Migrant children forced into crime, prostitution every day - UNICEF
Of the roughly 206,200 people who arrived in Europe by sea this year to June 4, one in three was a child, UNICEF said on Tuesday, citing figures from the UN refugee agency.
UNICEF said sexual exploitation, violence and forced labour were a constant threat for children travelling alone and urged the authorities to do more to protect them.
"We know this has been a long-running problem for over a decade but it's got much more extreme and severe in the last year with the increase in the global refugee crisis," said Melanie Teff, senior humanitarian advocacy and policy adviser at UNICEF UK.
"We heard sad stories of girls charging 5 euros ($5.60) to be sexually exploited in order to get into the camp, or to start paying towards their passage to the UK," she told the Thomson Reuters Foundation.
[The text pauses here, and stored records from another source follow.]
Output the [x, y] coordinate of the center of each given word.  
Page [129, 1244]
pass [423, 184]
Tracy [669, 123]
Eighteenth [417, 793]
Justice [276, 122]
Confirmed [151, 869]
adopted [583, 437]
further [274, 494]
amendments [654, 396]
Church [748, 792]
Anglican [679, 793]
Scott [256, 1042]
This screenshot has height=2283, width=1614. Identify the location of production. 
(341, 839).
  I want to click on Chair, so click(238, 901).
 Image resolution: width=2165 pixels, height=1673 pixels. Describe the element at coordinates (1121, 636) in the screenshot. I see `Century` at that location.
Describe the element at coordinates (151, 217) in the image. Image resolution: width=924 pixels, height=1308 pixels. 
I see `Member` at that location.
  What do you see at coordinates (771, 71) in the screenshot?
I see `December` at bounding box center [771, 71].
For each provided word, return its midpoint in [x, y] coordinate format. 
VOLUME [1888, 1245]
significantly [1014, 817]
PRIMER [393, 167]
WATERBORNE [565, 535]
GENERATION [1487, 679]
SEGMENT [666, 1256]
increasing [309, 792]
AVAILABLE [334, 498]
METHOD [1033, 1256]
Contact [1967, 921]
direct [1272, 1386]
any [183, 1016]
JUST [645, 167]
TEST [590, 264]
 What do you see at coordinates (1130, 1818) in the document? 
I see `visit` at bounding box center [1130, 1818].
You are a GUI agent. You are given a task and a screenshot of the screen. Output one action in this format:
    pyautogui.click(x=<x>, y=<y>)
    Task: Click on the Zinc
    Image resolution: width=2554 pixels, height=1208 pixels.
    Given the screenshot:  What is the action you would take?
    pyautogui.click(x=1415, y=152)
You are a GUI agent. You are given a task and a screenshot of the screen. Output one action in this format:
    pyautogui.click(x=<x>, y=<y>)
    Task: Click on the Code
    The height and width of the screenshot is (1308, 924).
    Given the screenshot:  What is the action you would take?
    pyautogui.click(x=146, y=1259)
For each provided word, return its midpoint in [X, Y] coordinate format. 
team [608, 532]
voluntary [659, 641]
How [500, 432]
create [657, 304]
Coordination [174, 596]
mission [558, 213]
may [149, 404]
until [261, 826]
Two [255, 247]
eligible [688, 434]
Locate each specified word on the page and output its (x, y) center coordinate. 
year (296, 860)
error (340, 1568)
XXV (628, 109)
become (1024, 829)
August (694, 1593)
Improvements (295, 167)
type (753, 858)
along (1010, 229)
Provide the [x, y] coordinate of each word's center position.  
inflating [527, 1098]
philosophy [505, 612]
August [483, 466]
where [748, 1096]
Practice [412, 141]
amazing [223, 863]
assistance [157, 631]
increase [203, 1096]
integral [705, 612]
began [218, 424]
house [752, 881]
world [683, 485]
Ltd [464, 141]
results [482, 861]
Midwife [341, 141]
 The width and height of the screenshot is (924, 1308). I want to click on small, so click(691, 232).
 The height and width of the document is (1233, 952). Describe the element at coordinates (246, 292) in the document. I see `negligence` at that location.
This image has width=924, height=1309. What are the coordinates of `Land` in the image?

Of the roughly 206,200 people who arrived in Europe by sea this year to June 4, one in three was a child, UNICEF said on Tuesday, citing figures from the U.N. refugee agency.
Many eventually end up in camps such as the shanty town nicknamed the "Jungle" outside France's northern port of Calais.
UNICEF said there were an estimated 500 unaccompanied children living in seven camps on the northern coast of France, including Calais and Dunkirk.
Some 2,000 children have passed through the camps since June 2015, it said.
Several children told the aid agency that they were held by different criminal groups who demanded ransom from their families, while others were forced to work under almost slave-like conditions to pay for their journey.
Children from Afghanistan told UNICEF that being raped was their biggest fear.
Faced with demands from traffickers to pay between 4,000 pounds ($5,660) and 5,500 pounds ($7,790) each to cross to Britain, children were looking for alternative ways to make the journey - with some hiding in refrigerated lorries, UNICEF said.
"There isn't schooling being provided, and most nights the children are walking for hours and trying to jump into lorries," Teff said.
"They're living in a very, very tense situation and a lot of them talk about how they're going crazy from the boredom."
Teff said children living in migrant camps often had to pay to access showers or were forced to open lorries so others could jump in.
On average children stayed in the camps for five months before moving on, although some remained there for nine months and one child was stuck there for more than a year, UNICEF said.
The agency interviewed 60 children between 11 and 17 from Afghanistan, Egypt, Eritrea, Ethiopia, Iran, Iraq, Kuwait, Syria and Vietnam living in camps along the English Channel, between January and April 2016.